On Sunday, hundreds assembled in Washington, D.C., as one of the government’s senior cabinet ministers, Bezalel Smotrich, addressed a conference hosted by Israel Bonds weeks after saying a West Bank Palestinian village should be “wiped out.” He apologized for it. Protesters have also gathered in New York and Philadelphia.

“When I lived in America I thought our job was to support Israel at all costs,” said Rabbi Loren Sykes, a Chicago native who made aliyah nine years ago and is the principal of the Union for Reform Judaism’s Heller High school in Jerusalem. “Now that I live here, I know that supporting Israel at all costs means letting us know when we are making a mistake.” He said he hopes all of his friends who are supporters of Israel “will call their consul generals, ambassadors and representatives and raise their voices against this misguided legislation.” 

A contentious plan

The coalition government has advanced in recent days key parts of the reform plan that will weaken Israel’s Supreme Court, which many see as a check on Netanyahu.

Attorney General Gali Baharav-Miara has barred Netanyahu from directly dealing with the government’s judicial overhaul plan under a conflict of interest arrangement he signed in 2020 amid his ongoing corruption trial. The 120-member Knesset voted Monday night on legislation that would limit the attorney general’s power to declare the prime minister unfit for office over conflict of interest matters. The bill passed in its first reading with 61 members in favor. 

Speaking at the Knesset on Monday, Netanyahu reiterated his call for dialogue, but pushed back at criticism over his reform plans, saying it’s being driven by “leftist” and “biased media channels.” He cited a Wall Street Journal editorial that opined that “Israel would be made more democratic, not less, and the judicial safeguards would remain.”

Earlier in the day, Yair Lapid, the opposition leader, said Netanyahu has rendered himself impotent. “The country is falling apart around him and he is unable to do anything,” Lapid said.

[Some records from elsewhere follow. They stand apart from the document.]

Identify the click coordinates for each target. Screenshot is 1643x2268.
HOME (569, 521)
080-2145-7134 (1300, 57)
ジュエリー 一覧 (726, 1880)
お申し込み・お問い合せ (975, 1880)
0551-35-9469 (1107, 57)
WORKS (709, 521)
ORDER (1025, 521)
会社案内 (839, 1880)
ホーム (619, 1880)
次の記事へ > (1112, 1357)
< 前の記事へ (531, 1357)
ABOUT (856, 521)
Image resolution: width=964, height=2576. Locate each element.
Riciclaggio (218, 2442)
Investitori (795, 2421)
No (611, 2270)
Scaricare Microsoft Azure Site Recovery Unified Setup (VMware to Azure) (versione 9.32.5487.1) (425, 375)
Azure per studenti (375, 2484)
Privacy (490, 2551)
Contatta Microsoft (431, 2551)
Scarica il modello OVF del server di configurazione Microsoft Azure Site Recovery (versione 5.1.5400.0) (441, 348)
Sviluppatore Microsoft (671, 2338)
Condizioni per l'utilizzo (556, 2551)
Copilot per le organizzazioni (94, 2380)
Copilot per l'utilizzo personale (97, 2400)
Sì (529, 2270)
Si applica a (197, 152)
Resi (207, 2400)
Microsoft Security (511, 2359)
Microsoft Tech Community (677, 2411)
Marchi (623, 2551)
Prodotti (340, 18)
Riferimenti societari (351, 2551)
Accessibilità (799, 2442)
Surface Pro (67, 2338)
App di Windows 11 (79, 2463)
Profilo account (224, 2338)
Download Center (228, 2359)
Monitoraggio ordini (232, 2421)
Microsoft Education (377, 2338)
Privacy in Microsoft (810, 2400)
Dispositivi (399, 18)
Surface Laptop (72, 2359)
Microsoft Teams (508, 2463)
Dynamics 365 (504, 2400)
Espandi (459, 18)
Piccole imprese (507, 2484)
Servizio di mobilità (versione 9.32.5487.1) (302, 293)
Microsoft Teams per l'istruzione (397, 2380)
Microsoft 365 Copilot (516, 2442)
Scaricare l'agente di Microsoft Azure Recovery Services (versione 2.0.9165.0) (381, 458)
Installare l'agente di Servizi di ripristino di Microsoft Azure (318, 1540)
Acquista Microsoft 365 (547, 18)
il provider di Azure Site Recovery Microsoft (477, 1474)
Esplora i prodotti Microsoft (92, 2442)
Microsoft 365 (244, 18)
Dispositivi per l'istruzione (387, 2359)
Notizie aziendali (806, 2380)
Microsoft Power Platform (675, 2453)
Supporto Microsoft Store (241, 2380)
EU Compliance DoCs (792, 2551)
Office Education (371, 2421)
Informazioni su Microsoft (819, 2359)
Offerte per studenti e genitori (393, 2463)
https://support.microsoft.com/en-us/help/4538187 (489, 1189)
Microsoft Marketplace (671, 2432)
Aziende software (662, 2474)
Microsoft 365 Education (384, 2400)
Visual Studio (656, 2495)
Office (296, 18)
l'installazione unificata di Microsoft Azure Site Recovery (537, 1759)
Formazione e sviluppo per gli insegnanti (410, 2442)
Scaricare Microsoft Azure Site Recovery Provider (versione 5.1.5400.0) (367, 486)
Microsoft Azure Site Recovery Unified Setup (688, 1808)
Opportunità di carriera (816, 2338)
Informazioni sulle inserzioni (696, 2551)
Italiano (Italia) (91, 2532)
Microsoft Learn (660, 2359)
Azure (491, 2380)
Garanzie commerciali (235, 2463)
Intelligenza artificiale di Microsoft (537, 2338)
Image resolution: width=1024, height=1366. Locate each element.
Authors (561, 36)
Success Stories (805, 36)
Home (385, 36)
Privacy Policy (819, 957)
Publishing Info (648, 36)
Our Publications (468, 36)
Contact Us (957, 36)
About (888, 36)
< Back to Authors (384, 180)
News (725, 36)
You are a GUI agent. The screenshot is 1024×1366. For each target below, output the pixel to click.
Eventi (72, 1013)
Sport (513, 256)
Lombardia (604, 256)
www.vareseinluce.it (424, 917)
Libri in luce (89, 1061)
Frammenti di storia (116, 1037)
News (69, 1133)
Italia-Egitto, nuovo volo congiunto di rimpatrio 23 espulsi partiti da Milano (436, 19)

He said that as a result “the Americans simply refuse to help this government.”

Also on Monday, more than 400 Israel emissaries who represent national institutions released an open letter urging the government to freeze the legislation — which coalition leaders have refused — and enter negotiations with the opposition. 

Speaking to the Forward as the Knesset debated the legislation, Danny Danon, a member of the ruling Likud Party, said he’s “aware of a lot of the concern from our friends around the globe” but is “telling them first to be patient to see the endgame.”

Danon, the former Israeli Ambassador to the U.N., is one of four bipartisan Knesset members, and one of two in his own party, who issued a statement outlining steps for the Knesset to adopt moderate reform.

“I can tell that our enemies don’t make the distinction between left or right, and those supporting the reform or are against reform,” he said. “I think we should have that responsibility to try to keep the disputes under control.” 

Danon said even the Americans have come to appreciate the democracy in Israel. “Our democracy is very strong, it will overcome this crisis,” he said.